- _Problem statement_: Start at the line with "The image size is (820, 629)." in the records below, stop at the line with "Open the About", and return every line in that span exactly, the two end lines included.

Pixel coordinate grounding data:
*-*-*

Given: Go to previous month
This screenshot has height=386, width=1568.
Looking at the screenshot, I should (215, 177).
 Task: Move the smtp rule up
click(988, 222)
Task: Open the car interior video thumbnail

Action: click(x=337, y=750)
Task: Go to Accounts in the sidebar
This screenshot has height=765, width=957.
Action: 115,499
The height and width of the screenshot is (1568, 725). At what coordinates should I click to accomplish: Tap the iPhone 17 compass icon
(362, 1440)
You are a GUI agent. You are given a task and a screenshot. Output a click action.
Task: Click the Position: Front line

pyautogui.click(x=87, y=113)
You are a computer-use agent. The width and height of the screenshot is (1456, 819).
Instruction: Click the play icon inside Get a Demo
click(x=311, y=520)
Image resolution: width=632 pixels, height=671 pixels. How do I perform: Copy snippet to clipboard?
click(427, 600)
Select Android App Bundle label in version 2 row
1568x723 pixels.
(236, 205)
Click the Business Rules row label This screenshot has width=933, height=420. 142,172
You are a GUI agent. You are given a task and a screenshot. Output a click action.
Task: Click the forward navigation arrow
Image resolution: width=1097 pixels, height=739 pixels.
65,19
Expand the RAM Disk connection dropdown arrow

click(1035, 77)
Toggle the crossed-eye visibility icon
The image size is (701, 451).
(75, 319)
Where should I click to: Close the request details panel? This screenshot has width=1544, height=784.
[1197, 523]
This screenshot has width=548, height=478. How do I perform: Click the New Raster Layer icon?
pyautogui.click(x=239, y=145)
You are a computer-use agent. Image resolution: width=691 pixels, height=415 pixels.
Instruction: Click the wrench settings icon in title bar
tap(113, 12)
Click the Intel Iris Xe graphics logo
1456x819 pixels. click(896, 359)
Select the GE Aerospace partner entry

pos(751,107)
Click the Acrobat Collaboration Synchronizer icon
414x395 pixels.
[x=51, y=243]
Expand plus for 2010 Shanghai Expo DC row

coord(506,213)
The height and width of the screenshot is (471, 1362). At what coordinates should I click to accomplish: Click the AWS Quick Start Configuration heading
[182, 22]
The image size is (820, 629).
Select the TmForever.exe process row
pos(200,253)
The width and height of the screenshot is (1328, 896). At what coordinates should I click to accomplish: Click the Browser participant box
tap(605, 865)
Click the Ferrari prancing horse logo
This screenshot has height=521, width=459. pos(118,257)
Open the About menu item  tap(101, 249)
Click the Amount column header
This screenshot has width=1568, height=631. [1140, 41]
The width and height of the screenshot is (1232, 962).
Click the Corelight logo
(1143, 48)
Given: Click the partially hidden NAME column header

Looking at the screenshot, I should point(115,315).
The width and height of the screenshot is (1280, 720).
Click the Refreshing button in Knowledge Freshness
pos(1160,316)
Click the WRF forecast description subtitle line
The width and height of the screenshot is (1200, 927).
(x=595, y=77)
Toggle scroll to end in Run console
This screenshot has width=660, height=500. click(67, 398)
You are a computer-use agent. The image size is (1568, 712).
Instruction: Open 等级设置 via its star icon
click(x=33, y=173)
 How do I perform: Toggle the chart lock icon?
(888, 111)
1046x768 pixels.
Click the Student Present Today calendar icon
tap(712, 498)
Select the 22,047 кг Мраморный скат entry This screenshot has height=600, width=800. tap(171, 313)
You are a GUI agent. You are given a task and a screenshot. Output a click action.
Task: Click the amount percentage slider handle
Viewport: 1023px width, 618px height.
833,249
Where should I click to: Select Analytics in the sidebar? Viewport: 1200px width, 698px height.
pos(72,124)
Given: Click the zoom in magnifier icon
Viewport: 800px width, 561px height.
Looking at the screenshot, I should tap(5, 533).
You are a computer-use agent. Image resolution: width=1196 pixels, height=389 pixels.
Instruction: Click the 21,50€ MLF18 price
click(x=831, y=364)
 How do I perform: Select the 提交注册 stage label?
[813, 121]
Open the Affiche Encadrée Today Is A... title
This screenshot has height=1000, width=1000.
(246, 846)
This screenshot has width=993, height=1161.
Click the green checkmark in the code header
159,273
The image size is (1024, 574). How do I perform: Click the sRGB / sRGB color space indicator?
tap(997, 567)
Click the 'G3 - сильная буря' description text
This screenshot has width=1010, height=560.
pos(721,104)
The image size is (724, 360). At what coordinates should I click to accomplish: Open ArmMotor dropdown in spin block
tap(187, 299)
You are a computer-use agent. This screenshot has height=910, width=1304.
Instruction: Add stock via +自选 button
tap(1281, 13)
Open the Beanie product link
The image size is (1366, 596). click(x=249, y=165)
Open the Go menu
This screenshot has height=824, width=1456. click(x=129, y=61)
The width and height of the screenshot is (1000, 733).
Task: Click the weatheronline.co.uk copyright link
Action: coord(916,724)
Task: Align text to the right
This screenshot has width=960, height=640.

*-*-*

- _Answer section_:
The image size is (820, 629).
Select the TmForever.exe process row
pos(200,253)
The width and height of the screenshot is (1328, 896). At what coordinates should I click to accomplish: Click the Browser participant box
tap(605, 865)
Click the Ferrari prancing horse logo
This screenshot has height=521, width=459. pos(118,257)
Open the About menu item  tap(101, 249)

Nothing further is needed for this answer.